“Hamilton Evans—the young man at the Foreign Office whose headless corpse was pulled from the Thames a few days ago. Did you know him?”

“No.”

“What about a Spaniard named Francisco de la Serna? Did you know him?”

“A Spaniard? No. What has he to do with anything?”

“Maybe nothing.”

She cocked her head, the light from the branch of candles casting a golden glow over her fair skin and deepening the highlights in her rich dark hair. “You think what happened to Astrid has something to do with the murders of those men whose bodies were found in the river?”

“You don’t?”

“No, I don’t. People are killed all the time—particularly in St. Giles.”

“You told me once that the people around here leave you alone, that they’re afraid of you. But whoever killed Astrid wasn’t afraid.”

Again, that careless shrug.

He pressed his hands flat on the tabletop and leaned into them. “Tell me about Gabriel.”

She kept her face completely blank. “Who?”

“Gabriel. The assassin working for the Bourbons.

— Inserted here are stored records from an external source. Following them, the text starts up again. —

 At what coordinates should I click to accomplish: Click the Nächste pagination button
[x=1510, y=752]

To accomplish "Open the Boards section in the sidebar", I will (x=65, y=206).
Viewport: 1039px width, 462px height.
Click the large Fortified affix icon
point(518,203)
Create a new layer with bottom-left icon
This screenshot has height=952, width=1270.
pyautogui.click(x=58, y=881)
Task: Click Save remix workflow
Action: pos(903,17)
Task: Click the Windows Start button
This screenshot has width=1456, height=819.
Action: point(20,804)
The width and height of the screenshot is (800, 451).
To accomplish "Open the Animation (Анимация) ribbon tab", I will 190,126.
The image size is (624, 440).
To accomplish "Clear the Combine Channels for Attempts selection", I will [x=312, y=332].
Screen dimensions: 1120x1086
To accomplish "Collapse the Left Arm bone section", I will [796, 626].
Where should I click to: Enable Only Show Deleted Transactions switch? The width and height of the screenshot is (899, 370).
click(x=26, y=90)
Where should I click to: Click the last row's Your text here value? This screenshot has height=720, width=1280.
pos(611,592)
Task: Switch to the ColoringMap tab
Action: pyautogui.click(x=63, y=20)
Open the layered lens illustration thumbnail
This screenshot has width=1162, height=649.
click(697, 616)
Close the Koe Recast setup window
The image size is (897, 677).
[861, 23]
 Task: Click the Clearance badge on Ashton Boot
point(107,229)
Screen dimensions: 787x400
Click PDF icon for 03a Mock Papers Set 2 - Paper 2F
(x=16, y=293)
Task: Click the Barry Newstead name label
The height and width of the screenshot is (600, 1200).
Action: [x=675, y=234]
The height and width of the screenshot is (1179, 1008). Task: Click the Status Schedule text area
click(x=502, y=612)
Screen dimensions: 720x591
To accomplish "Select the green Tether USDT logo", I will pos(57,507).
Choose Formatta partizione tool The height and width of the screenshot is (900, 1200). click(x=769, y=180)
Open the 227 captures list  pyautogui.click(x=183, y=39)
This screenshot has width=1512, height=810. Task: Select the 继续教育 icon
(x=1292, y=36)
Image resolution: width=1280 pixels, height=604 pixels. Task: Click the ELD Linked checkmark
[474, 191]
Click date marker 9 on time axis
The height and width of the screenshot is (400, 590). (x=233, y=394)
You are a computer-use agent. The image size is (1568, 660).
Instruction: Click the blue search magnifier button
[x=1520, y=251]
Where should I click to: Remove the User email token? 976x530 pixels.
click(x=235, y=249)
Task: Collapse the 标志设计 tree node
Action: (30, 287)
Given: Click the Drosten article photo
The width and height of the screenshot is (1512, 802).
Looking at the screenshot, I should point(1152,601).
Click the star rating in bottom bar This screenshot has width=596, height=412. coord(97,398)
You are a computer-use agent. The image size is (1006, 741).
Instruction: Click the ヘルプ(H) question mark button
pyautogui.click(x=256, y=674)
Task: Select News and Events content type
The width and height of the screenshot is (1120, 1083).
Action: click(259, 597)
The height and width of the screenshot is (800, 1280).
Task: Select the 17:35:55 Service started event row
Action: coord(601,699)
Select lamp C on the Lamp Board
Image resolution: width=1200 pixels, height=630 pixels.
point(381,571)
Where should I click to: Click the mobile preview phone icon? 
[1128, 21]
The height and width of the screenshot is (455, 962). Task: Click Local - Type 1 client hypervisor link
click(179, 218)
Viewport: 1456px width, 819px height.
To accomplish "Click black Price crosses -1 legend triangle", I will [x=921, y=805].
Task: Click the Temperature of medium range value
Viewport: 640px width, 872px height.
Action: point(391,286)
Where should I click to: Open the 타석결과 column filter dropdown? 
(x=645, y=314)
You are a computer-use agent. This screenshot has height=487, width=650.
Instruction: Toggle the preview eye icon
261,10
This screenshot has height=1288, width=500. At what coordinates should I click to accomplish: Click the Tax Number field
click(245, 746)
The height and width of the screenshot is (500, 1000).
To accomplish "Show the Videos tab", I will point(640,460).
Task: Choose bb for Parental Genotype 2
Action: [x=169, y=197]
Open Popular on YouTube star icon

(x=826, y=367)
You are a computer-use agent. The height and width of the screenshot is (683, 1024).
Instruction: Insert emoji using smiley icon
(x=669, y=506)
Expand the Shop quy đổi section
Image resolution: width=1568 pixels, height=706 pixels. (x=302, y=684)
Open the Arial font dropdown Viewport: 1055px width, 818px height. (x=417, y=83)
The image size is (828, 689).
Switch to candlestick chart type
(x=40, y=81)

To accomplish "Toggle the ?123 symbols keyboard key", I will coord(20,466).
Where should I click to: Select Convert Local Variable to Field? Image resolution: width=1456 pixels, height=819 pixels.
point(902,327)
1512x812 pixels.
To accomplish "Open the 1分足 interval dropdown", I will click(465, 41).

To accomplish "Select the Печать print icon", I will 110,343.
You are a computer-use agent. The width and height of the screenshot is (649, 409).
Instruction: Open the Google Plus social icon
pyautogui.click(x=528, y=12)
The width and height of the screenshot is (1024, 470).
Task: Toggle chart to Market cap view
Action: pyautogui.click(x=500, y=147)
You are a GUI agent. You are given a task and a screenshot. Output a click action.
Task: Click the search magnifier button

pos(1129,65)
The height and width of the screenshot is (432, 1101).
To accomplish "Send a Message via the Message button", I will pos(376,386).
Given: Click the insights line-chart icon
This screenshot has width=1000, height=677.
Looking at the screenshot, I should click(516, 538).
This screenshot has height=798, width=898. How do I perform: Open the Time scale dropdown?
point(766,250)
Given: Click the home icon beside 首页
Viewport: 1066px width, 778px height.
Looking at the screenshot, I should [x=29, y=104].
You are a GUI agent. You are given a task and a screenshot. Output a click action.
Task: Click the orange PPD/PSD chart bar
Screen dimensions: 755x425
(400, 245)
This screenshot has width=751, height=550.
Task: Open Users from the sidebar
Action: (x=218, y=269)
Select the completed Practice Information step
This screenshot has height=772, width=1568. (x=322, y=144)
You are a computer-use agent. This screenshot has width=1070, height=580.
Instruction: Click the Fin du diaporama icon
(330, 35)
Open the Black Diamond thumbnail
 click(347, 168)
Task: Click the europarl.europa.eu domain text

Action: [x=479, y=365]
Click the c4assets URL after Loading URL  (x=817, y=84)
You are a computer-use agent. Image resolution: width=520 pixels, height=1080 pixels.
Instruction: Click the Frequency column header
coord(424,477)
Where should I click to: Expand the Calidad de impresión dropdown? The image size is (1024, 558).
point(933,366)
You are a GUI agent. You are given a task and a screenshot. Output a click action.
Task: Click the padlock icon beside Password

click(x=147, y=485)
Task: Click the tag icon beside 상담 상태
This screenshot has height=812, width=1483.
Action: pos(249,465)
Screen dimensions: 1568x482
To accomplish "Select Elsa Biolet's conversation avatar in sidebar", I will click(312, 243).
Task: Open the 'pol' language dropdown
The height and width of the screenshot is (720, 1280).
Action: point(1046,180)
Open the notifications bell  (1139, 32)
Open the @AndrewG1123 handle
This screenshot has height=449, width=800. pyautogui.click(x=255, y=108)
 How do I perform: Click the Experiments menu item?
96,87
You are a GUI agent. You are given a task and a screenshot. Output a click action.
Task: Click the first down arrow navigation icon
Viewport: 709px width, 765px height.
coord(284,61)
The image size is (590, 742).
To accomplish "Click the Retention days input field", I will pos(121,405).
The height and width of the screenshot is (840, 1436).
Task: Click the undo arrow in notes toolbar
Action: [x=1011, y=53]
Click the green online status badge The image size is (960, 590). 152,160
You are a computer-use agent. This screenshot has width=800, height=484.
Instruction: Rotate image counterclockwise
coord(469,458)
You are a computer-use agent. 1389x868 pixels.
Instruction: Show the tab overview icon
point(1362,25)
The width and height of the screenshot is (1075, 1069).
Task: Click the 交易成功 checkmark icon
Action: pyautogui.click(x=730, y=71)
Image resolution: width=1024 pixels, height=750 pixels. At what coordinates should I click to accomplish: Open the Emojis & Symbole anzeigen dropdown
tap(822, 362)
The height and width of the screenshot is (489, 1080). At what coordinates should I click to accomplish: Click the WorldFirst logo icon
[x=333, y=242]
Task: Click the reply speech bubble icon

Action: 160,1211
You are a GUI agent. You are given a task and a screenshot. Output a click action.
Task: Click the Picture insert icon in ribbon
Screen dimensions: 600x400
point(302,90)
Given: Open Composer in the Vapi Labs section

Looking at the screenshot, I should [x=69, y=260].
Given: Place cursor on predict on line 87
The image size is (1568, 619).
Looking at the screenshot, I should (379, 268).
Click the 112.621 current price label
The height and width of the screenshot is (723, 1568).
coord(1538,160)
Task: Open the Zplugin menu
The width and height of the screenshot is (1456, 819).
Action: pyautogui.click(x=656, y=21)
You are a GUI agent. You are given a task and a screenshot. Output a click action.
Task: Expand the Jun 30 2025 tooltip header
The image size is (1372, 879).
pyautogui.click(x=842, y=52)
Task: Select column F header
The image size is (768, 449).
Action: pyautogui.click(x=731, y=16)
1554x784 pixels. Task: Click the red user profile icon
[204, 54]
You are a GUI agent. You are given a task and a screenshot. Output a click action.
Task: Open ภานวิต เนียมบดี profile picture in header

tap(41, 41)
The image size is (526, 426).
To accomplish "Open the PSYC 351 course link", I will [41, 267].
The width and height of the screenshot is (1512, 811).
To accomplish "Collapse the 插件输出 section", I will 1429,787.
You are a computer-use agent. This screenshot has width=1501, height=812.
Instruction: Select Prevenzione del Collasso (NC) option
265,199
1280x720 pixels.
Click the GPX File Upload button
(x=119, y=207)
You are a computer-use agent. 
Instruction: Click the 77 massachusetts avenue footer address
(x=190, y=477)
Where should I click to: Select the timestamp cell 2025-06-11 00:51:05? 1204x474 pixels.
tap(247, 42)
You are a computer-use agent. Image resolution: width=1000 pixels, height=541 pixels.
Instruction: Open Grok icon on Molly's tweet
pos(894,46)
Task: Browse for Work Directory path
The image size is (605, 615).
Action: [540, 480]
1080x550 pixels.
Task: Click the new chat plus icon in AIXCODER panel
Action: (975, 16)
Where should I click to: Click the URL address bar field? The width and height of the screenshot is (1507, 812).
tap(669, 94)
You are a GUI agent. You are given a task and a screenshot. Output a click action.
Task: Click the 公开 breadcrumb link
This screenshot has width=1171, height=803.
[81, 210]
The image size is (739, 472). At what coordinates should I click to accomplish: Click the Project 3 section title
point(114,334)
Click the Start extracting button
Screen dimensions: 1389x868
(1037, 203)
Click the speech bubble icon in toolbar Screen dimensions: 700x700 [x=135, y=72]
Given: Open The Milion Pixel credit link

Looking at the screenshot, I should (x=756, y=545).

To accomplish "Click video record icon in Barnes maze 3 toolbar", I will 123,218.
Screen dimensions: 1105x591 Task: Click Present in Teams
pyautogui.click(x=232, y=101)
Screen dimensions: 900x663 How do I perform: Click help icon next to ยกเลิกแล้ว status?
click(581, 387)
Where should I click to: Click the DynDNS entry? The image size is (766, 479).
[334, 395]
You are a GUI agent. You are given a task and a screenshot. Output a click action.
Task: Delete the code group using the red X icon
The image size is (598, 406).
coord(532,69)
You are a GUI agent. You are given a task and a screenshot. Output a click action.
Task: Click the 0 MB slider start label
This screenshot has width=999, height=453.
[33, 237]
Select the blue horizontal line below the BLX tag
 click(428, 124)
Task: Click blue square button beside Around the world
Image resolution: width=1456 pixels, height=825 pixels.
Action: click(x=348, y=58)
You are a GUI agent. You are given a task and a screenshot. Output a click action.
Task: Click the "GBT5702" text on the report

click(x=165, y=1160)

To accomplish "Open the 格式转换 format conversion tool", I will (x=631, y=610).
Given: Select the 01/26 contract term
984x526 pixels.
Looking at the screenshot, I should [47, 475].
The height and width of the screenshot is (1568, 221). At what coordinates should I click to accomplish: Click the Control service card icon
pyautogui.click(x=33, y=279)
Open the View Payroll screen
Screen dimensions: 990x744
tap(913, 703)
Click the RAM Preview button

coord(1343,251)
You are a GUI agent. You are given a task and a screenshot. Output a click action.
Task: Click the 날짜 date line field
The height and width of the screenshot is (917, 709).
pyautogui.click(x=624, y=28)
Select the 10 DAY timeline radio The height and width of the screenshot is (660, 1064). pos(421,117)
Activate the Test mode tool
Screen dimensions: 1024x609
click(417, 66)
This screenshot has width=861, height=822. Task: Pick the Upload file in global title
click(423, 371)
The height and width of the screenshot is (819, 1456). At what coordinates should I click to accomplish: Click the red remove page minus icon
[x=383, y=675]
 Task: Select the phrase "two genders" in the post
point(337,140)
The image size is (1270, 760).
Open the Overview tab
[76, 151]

His preferred weapons are the dagger and the garrote. Sedgewick was stabbed. Astrid was garroted.”

“I noticed,” she said dryly.

“Gabriel,” he said again. “Tell me about him.”

Her head fell back as she stared up at him. “I don’t know anyone named Gabriel, and to my knowledge, none of my acquaintances are also assassins.”

Sebastian shook his head. She was doing her best to hide her fear, but it was there, in the flaring of her nostrils and the tightness around her lips. “You may not be grieved by Astrid’s death, but you are frightened by it, aren’t you?”

Her slim white throat worked as she swallowed. “Of course I’m frightened. In case you hadn’t noticed, everyone in London is frightened. Who wouldn’t be frightened by murder?”

“The person—or people—responsible, one assumes.”

“Perhaps. Yet fear is sometimes a motive for murder, is it not?”

“Sometimes. So what is the person who killed Astrid afraid of?”

“I can’t imagine. Perhaps I’m wrong; perhaps it has nothing to do with fear. Not all killers are afraid. Some are simply angry or filled with lust. Or greed.”

“All the selfish motives.”

“Yes.” She stared back at him with hooded eyes, the scar on her face showing dark against her pale skin. “But then, what is more selfish than murder?”

Chapter 40

Monday, 19 June

It was nearly dawn by the time Sebastian made it back to Brook Street. He was standing at the library window, his gaze on a torn playbill blowing down the deserted street, when Hero came to lean against the doorjamb, her hair loose about the shoulders of her blue satin dressing gown, her arms crossed at the bodice against the morning chill.

“You could at least try to sleep,” she said.

He shook his head. “I keep thinking, why? Why would this killer go after Astrid Wilde?”

She pushed away from the doorway. “You don’t know her murder is linked to the others, or even to the murder of just Sedgewick. St. Giles is a dangerous place.”